I gave him the ivory. What did I care! But I didn't clear out. No, no. I
couldn't leave him. I had to be careful, of course, till we got friendly
again for a time. He had his second illness then. Afterwards I had to
keep out of the way; but I didn't mind. He was living for the most part
in those villages on the lake. When he came down to the river, sometimes
he would take to me, and sometimes it was better for me to be careful.
This man suffered too much. He hated all this, and somehow he couldn't
get away. When I had a chance I begged him to try and leave while there
was time; I offered to go back with him. And he would say yes, and then
he would remain; go off on another ivory hunt; disappear for weeks;
forget himself amongst these people—forget himself—you know.' 'Why!
he's mad,' I said. He protested indignantly. Mr. Kurtz couldn't be mad.
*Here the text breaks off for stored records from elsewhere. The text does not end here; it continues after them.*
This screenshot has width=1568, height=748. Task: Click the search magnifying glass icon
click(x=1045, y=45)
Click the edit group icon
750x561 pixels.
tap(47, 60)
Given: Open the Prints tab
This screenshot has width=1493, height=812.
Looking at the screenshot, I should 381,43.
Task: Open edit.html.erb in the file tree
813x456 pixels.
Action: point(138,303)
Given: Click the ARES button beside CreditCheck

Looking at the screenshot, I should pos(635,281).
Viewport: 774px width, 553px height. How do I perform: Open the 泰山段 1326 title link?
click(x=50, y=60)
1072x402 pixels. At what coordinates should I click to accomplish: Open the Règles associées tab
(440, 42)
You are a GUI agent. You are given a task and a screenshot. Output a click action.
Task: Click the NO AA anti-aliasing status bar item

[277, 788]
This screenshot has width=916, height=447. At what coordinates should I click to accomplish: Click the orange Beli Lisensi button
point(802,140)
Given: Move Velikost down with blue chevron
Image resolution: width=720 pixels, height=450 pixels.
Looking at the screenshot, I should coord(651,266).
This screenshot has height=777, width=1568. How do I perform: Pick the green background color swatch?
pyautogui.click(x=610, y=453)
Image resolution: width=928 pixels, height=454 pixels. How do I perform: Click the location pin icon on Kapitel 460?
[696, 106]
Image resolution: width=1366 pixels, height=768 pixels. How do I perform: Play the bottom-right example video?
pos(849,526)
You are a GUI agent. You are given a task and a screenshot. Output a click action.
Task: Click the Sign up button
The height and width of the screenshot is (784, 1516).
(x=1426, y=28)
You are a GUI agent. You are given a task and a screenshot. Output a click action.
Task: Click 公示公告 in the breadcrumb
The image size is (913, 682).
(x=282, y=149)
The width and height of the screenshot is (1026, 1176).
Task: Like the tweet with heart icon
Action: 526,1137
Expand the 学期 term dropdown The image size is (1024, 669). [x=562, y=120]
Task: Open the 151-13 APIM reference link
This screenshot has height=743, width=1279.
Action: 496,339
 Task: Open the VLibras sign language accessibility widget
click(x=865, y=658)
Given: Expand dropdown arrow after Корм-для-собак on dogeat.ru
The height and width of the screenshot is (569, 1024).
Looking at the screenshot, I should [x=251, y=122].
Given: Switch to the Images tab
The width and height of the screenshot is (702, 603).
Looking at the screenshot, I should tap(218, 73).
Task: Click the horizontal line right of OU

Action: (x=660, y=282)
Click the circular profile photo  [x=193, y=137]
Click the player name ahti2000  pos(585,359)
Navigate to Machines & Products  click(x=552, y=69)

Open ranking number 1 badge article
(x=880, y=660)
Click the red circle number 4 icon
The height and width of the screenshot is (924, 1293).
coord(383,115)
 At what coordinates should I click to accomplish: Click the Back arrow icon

If I had heard him talk, only two days ago, I wouldn't dare hint at such
a thing. . . . I had taken up my binoculars while we talked, and was
looking at the shore, sweeping the limit of the forest at each side and
at the back of the house. The consciousness of there being people in
that bush, so silent, so quiet—as silent and quiet as the ruined house
on the hill—made me uneasy. There was no sign on the face of nature
of this amazing tale that was not so much told as suggested to me in
desolate exclamations, completed by shrugs, in interrupted phrases, in
hints ending in deep sighs. The woods were unmoved, like a mask—heavy,
like the closed door of a prison—they looked with their air of hidden
knowledge, of patient expectation, of unapproachable silence. The
Russian was explaining to me that it was only lately that Mr. Kurtz had
come down to the river, bringing along with him all the fighting men of
that lake tribe. He had been absent for several months—getting himself
adored, I suppose—and had come down unexpectedly, with the intention
to all appearance of making a raid either across the river or down
stream. Evidently the appetite for more ivory had got the better of
the—what shall I say?—less material aspirations. However he had
got much worse suddenly. 'I heard he was lying helpless, and so I came
up—took my chance,' said the Russian. 'Oh, he is bad, very bad.' I
directed my glass to the house. There were no signs of life, but there
was the ruined roof, the long mud wall peeping above the grass, with
three little square window-holes, no two of the same size; all this
brought within reach of my hand, as it were. And then I made a brusque
movement, and one of the remaining posts of that vanished fence leaped
up in the field of my glass. You remember I told you I had been struck
at the distance by certain attempts at ornamentation, rather remarkable
in the ruinous aspect of the place. Now I had suddenly a nearer view,
and its first result was to make me throw my head back as if before a
blow. Then I went carefully from post to post with my glass, and I saw
my mistake. These round knobs were not ornamental but symbolic; they
were expressive and puzzling, striking and disturbing—food for thought
and also for vultures if there had been any looking down from the sky;
but at all events for such ants as were industrious enough to ascend
the pole. They would have been even more impressive, those heads on the
stakes, if their faces had not been turned to the house. Only one, the
first I had made out, was facing my way. I was not so shocked as you may
think. The start back I had given was really nothing but a movement
of surprise. I had expected to see a knob of wood there, you know. I
returned deliberately to the first I had seen—and there it was, black,
dried, sunken, with closed eyelids—a head that seemed to sleep at the
top of that pole, and, with the shrunken dry lips showing a narrow
white line of the teeth, was smiling, too, smiling continuously at some
endless and jocose dream of that eternal slumber.